>> begin Data

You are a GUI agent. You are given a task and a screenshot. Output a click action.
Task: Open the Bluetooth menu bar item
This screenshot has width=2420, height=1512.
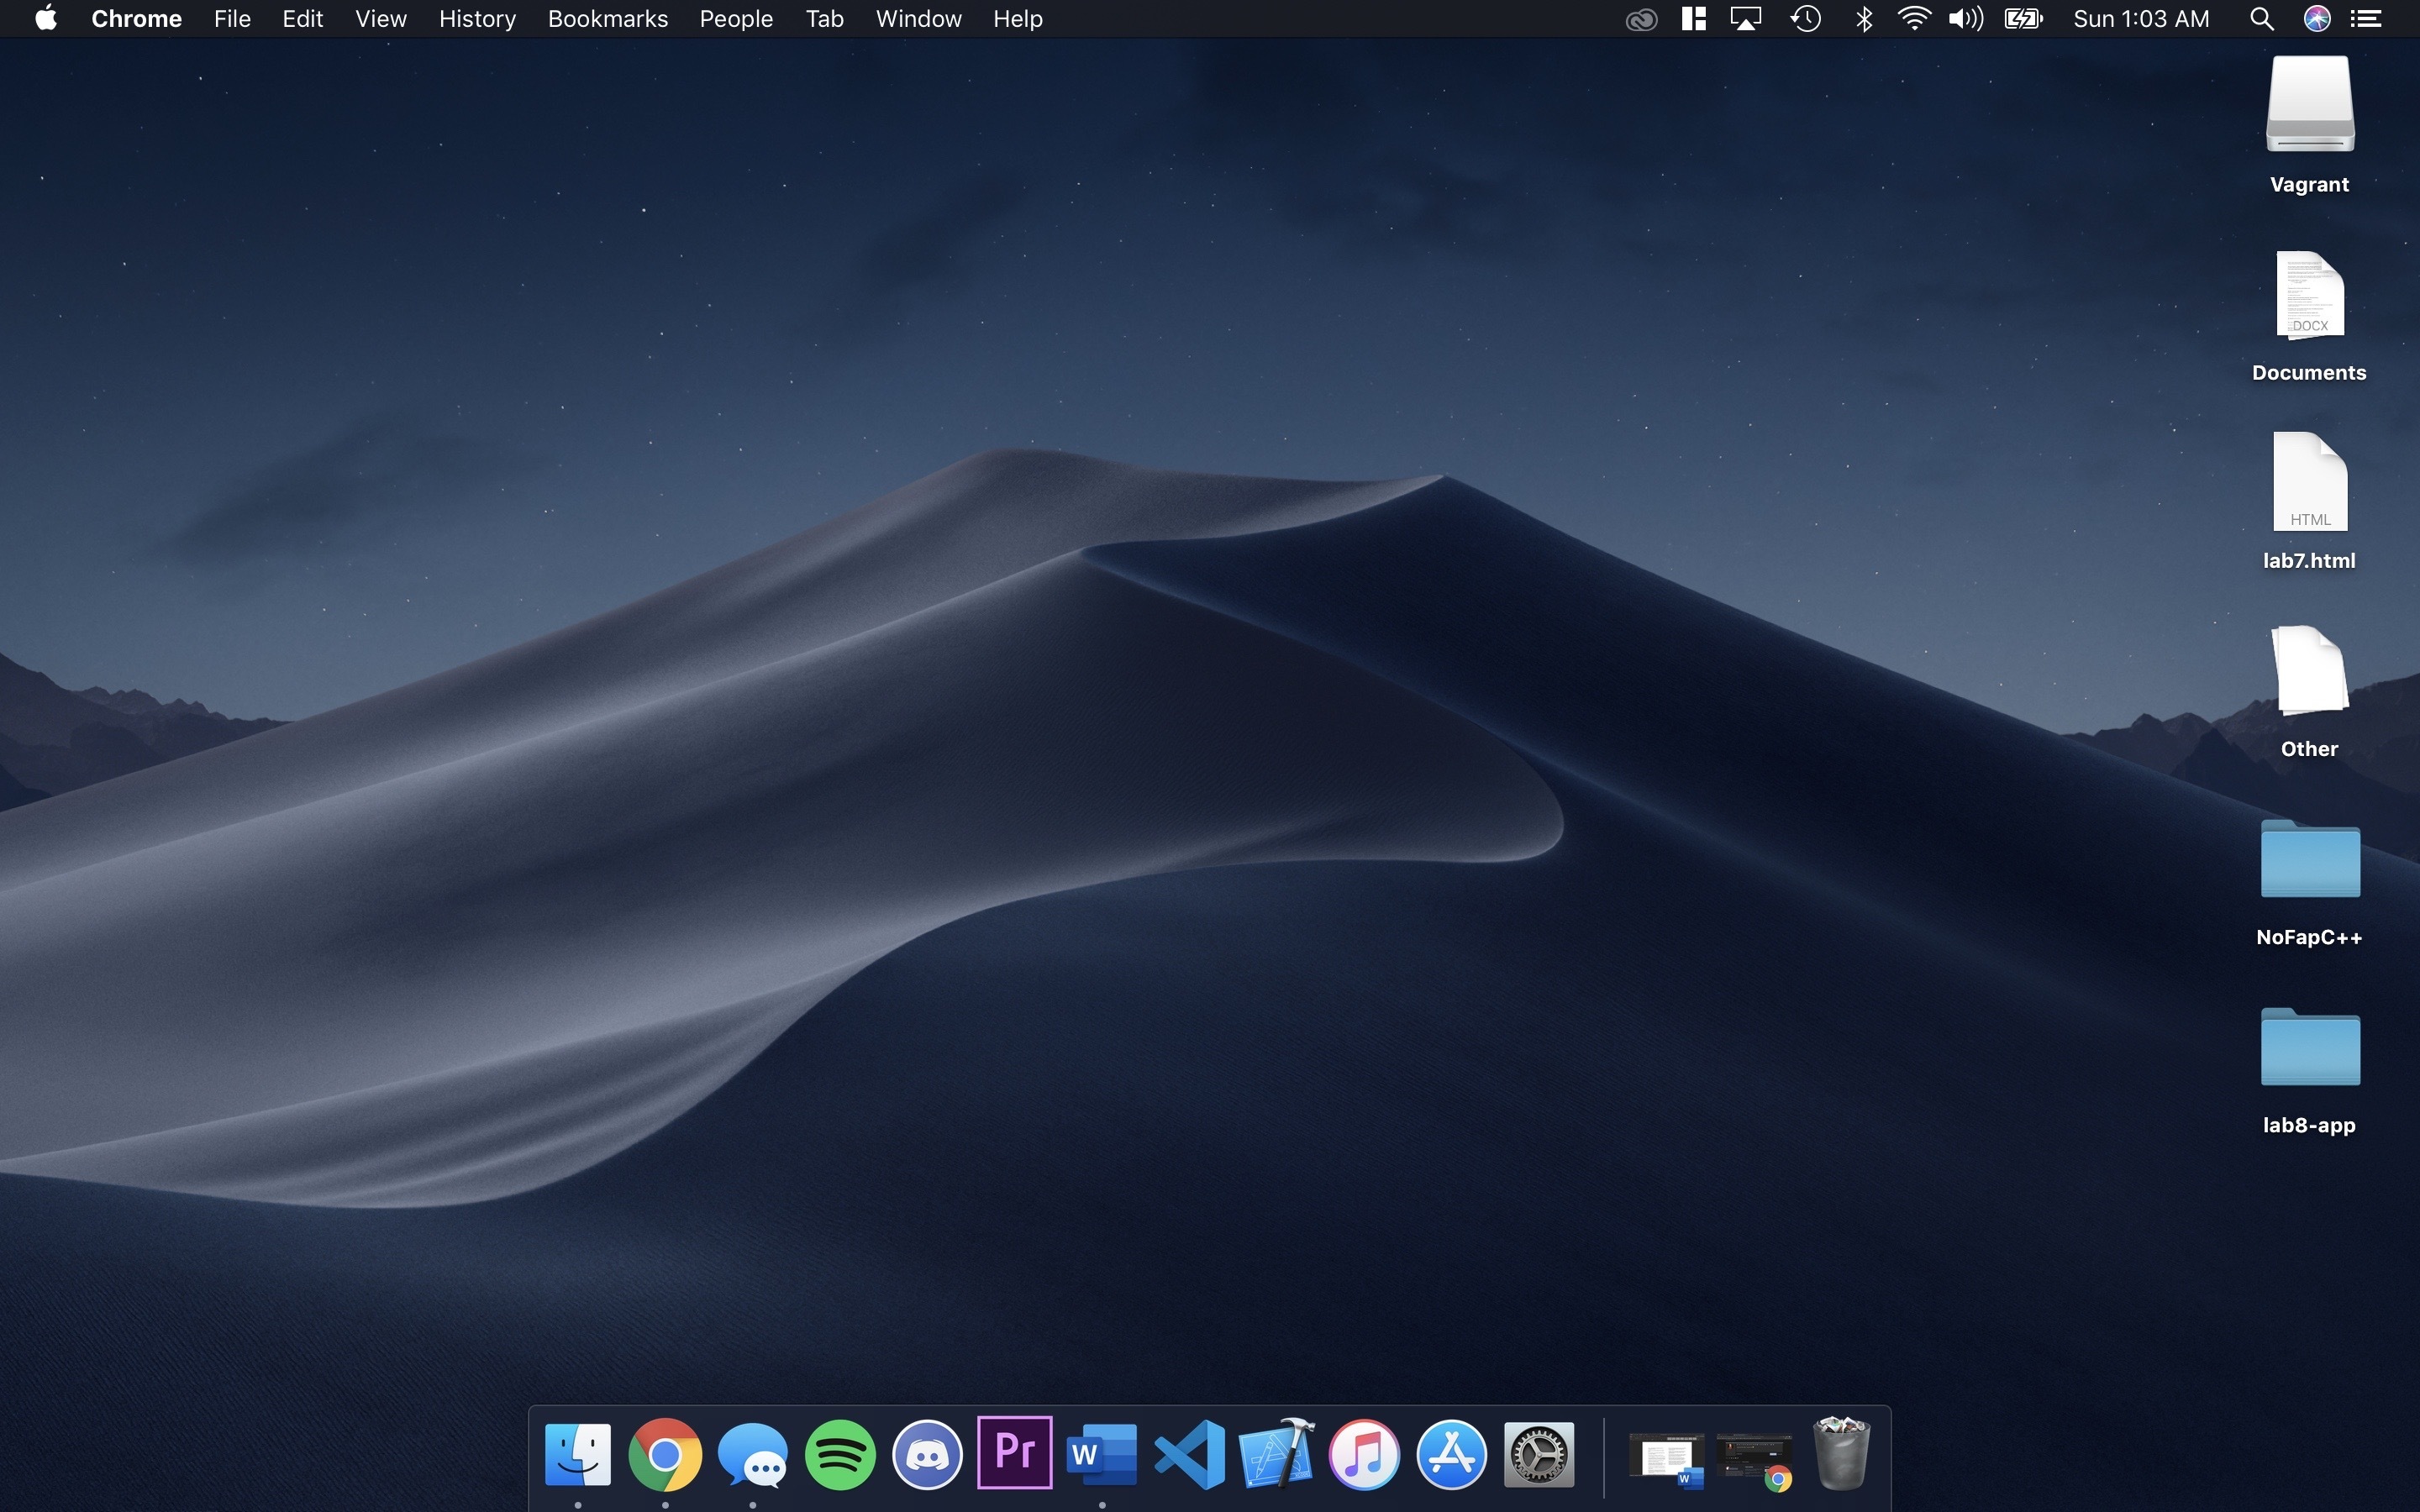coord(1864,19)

>> end Data
>> begin Data

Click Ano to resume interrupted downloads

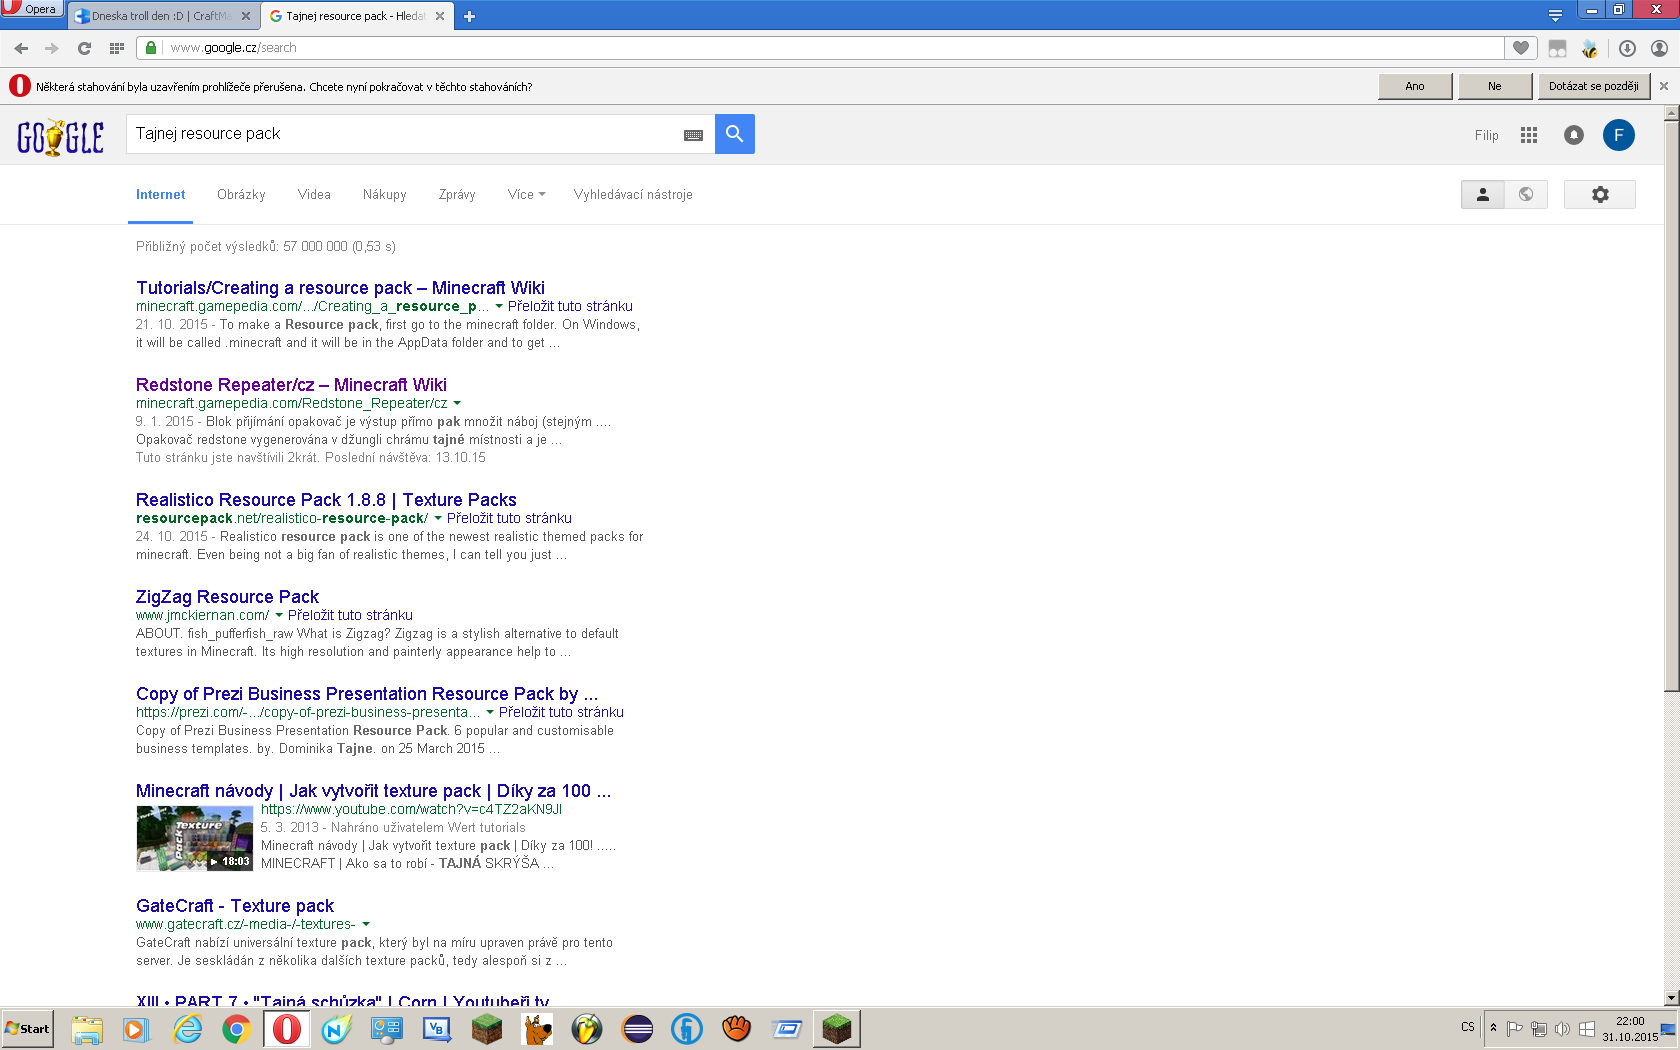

>> end Data
>> begin Data

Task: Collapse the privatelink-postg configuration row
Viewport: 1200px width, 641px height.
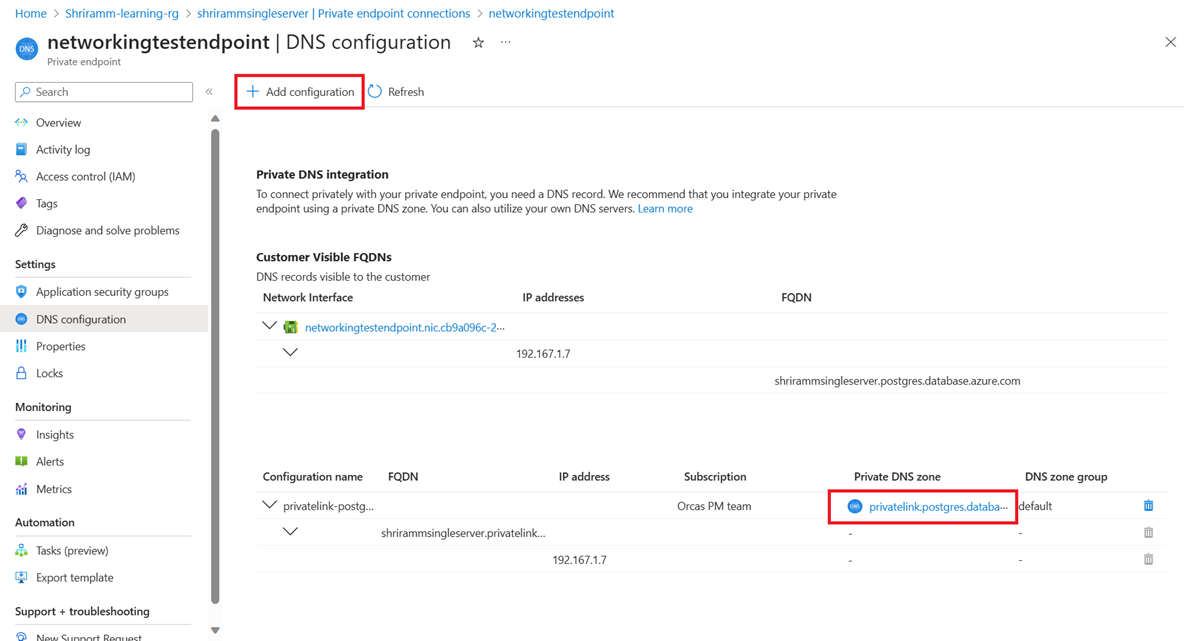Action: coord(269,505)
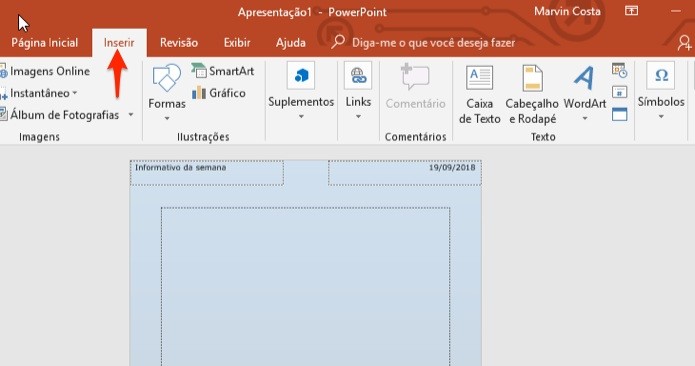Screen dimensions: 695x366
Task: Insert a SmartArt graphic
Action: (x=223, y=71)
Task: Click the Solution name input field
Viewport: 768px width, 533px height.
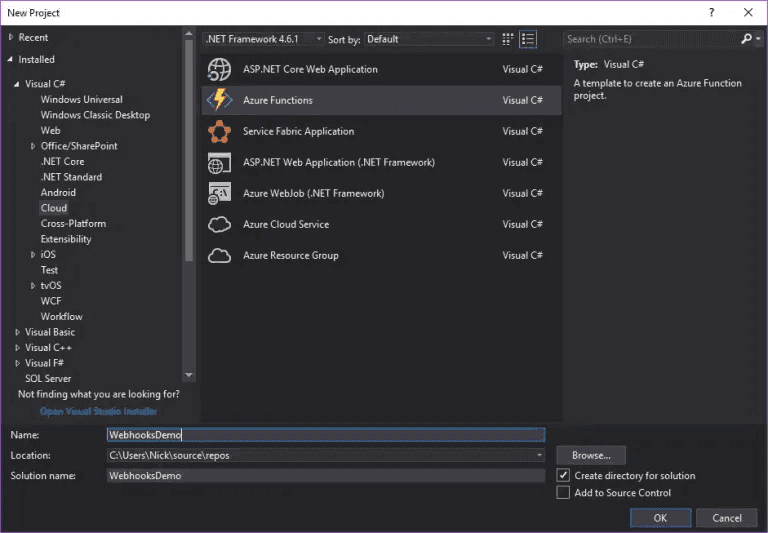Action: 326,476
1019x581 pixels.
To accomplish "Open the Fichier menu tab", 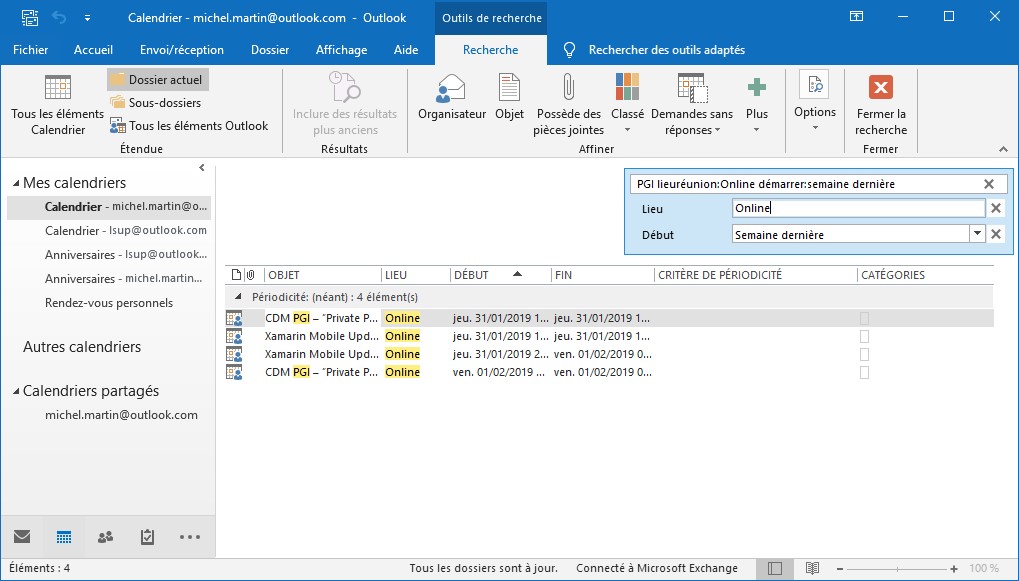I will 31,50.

>> end Data

- Exercise directions: Echo everything in the records from the line containing "You are a GUI" down to the line containing "coord(1864,19)", both included. Leave the pictures out of your answer.

- Final result:
You are a GUI agent. You are given a task and a screenshot. Output a click action.
Task: Open the Bluetooth menu bar item
This screenshot has width=2420, height=1512.
coord(1864,19)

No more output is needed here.